Saturday 4 November 2006

Rwanda 101 - Part II (Its History)

Rwanda's History:
As early as the 15th century there were three distinct groups of people, the Hutu, the Tutsi, and the Twa living in Rwanda. The Tutsi, from further north, conquered the area, and became the ruling power, and forced the Hutu into a feudal type system that was strictly enforced. The Twa, the smallest minority group, were court jesters and often exploited. John Speke became the first European to visit Rwanda, and in 1895 the Rwandans accepted German rule to become part of German East Africa. The Germans, however, were at first completely dependent on the existing government; they did nothing to develop the country economically. The German authority kept the indigenous administration system by applying the same type of indirect rule established by the British Empire in the Ugandan kingdoms.

After Germany's loss in World War I, the protectorate was taken over by Belgium with a League of Nations mandate. Belgian rule in the region was far more direct and harsh than that of the Germans. However, the Belgian colonisers did realize the value of native rule. Backed by Christian churches, the Belgians used the minority Tutsi upper class over the lower classes of Tutsis and Hutus. Belgian-forced labour policies and stringent taxes were mainly enforced by the Tutsi upper class, whom the Belgians used as buffers against people's anger, thus further polarising the Hutu and the Tutsi. Many young peasants, in order to escape tax harassment and hunger, migrated to neighbouring countries. They moved mainly to Congo but also to Ugandan plantations, looking for work.

After World War II Rwanda became a UN trust territory with Belgium as the administrative authority. Through a series of processes - including several reforms, the assassination of King Mutara III Charles in 1959 and the fleeing of the last Abega clan monarch, King Kigeli V to Uganda - the Hutu gained more and more power. Upon Rwanda's independence in 1962, they virtually held it all.

Gregoire Kayibanda was Rwanda's first president (1962-1973), followed by Juvenal Habyarimana (1973-1994). The latter, who many view as a ruthless dictator, was unable to find a solution to increasing social unrest, the calls for democracy and the long-running problem of Rwandan Tutsi refugees. Rwanda had by the 1990s up to one million refugees scattered around neighbouring countries, the majority of them in Uganda and Burundi.

In 1990, the Tutsi-dominated Rwandan Patriotic Front (RPF) invaded Rwanda from Uganda. During the course of the fighting, top Rwandan government officials, mainly Hutu, began secretly training young men into informal armed bands called Interahamwe ("coming together"). Government officials also launched a radio station that began anti-Tutsi propaganda. The military government of Juvénal Habyarimana responded to the RPF invasion with pogroms against Tutsis, whom it claimed were trying to re-enslave the Hutus. In August 1993 the Rwandan government and the RPF signed a cease-fire agreement known as the Arusha Accords in Arusha, Tanzania to form a power sharing government, but fighting between the two sides continued. The United Nations sent a peacekeeping force named the United Nations Assistance Mission for Rwanda (UNAMIR), under the leadership of Canadian Lieutenant-General Roméo Dallaire. UNAMIR was vastly under-funded and under-staffed. More details of this aspect of the conflict are starkly explained in Dallaire's 2003 book Shake Hands With the Devil.
● ● ● ● ●
* [Objective a]: Can you rescale everything in the records from the first line down to the line containing "pos(281,254)", both included, by repeating those lines with the requests unchanged and multiplying every coordinate in the answers by 2.6, rounded to whole numbers with halves going up?

* [Data supplied]:
● ● ● ● ●
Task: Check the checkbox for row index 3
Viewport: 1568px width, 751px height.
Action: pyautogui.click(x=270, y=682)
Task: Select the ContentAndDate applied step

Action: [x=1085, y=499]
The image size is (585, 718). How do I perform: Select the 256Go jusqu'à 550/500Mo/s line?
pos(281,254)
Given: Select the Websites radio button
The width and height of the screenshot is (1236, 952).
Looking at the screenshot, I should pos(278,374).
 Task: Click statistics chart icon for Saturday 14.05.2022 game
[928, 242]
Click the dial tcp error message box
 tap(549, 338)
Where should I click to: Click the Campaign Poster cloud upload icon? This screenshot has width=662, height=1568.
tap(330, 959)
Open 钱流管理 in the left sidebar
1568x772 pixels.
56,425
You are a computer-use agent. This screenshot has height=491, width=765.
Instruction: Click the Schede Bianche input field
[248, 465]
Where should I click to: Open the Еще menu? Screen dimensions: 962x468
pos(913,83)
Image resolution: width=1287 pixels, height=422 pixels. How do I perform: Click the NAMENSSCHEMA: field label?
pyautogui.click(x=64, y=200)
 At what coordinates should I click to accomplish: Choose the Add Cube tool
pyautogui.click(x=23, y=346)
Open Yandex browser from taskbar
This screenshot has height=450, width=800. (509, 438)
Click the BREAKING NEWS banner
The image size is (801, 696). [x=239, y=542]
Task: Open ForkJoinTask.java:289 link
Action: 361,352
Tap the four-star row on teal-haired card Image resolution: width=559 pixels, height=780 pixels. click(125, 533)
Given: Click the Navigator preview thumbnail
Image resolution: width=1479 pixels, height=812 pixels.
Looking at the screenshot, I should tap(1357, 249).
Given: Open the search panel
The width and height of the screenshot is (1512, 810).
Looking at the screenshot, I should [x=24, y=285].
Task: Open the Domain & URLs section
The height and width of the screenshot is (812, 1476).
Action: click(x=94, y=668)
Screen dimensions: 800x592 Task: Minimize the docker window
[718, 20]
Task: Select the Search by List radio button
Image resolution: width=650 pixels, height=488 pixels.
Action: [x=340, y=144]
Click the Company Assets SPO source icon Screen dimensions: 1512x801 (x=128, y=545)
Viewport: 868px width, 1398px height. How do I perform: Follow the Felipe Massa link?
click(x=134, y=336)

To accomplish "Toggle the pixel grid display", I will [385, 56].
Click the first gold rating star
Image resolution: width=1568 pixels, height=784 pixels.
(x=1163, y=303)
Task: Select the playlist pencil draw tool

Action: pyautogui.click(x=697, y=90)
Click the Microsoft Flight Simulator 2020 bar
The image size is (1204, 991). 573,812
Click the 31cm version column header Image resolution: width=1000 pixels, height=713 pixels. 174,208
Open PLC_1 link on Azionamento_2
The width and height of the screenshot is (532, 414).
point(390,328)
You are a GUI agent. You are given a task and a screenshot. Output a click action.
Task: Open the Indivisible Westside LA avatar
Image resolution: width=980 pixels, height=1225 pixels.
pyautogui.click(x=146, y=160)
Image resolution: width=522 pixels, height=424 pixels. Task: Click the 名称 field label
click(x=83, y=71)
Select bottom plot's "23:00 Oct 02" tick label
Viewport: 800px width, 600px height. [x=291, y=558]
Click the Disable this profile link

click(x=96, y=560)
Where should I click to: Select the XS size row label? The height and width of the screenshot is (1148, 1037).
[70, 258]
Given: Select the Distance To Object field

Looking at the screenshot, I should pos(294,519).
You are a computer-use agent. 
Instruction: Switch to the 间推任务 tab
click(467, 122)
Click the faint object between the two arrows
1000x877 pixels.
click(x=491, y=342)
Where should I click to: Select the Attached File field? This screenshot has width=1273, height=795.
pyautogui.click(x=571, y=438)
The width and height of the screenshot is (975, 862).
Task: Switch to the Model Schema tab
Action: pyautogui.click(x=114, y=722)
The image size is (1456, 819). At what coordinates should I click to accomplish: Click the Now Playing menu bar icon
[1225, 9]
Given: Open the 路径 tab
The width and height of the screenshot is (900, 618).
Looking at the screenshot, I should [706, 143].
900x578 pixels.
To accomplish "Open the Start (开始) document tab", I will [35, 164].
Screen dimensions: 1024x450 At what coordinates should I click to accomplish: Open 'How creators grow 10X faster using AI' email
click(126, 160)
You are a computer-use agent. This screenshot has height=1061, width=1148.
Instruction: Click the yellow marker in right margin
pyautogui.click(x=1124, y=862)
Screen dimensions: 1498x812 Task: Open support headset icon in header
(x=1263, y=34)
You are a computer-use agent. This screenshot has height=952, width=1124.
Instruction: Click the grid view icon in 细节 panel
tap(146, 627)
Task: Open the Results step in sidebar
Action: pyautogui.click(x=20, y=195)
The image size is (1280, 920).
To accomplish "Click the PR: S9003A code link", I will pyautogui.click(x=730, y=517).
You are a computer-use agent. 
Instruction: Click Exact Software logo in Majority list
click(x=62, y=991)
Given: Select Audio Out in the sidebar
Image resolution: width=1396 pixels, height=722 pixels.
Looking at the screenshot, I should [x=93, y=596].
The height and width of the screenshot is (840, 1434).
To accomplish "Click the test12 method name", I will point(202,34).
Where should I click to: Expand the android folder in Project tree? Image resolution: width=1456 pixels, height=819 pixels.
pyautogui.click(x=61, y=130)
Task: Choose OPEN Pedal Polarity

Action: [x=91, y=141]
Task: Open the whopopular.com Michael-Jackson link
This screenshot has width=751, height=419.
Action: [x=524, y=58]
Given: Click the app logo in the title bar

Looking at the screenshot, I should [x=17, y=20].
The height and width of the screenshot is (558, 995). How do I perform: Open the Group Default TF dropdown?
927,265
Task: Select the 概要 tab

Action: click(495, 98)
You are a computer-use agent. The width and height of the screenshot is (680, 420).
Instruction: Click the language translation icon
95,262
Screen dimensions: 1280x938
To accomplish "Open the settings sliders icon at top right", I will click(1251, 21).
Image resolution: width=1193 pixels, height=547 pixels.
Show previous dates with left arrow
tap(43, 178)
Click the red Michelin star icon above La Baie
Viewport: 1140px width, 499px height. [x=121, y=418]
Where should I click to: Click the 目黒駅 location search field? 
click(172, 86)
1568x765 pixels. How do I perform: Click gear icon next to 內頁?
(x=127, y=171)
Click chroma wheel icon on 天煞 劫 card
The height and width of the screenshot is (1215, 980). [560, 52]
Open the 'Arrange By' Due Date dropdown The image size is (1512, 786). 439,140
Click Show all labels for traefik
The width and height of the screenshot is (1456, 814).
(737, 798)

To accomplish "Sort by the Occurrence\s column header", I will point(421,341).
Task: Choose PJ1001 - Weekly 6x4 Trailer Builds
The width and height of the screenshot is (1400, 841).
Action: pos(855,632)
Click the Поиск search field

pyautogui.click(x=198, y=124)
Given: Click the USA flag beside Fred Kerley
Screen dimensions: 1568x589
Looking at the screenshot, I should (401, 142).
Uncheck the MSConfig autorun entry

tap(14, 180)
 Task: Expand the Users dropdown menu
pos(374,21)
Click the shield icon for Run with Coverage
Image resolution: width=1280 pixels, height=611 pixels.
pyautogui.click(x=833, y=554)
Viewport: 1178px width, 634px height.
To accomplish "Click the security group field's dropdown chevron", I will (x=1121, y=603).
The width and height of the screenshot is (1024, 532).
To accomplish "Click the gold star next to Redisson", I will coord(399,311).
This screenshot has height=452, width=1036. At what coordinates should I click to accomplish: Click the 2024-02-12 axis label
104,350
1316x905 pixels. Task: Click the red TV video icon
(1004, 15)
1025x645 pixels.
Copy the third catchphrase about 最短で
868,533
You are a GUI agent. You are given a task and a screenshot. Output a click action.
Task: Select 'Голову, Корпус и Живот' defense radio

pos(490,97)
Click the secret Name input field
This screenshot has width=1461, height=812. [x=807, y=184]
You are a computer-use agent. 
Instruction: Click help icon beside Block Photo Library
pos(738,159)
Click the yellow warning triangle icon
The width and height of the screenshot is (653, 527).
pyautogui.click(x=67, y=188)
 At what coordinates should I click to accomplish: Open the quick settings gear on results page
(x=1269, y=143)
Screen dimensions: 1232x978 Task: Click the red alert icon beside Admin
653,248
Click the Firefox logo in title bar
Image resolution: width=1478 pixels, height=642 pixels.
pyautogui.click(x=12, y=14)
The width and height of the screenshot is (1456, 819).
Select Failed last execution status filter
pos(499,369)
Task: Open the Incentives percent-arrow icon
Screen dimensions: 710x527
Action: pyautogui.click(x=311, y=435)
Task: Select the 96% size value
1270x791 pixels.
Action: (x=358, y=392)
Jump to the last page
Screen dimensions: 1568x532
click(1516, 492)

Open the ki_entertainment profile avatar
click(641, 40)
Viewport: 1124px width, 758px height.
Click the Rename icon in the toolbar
● ● ● ● ●
* [Objective b]: Can you extract everything in the text on Rwanda's history from "Rwanda 101 - Part" down to "the Ugandan kingdoms.", copied word for word?

* [Answer a]:
Task: Check the checkbox for row index 3
Viewport: 1568px width, 751px height.
Action: pyautogui.click(x=702, y=1773)
Task: Select the ContentAndDate applied step

Action: [x=2821, y=1297]
The image size is (585, 718). How do I perform: Select the 256Go jusqu'à 550/500Mo/s line?
pos(731,660)

* [Answer b]:
Rwanda 101 - Part II (Its History)

Rwanda's History:
As early as the 15th century there were three distinct groups of people, the Hutu, the Tutsi, and the Twa living in Rwanda. The Tutsi, from further north, conquered the area, and became the ruling power, and forced the Hutu into a feudal type system that was strictly enforced. The Twa, the smallest minority group, were court jesters and often exploited. John Speke became the first European to visit Rwanda, and in 1895 the Rwandans accepted German rule to become part of German East Africa. The Germans, however, were at first completely dependent on the existing government; they did nothing to develop the country economically. The German authority kept the indigenous administration system by applying the same type of indirect rule established by the British Empire in the Ugandan kingdoms.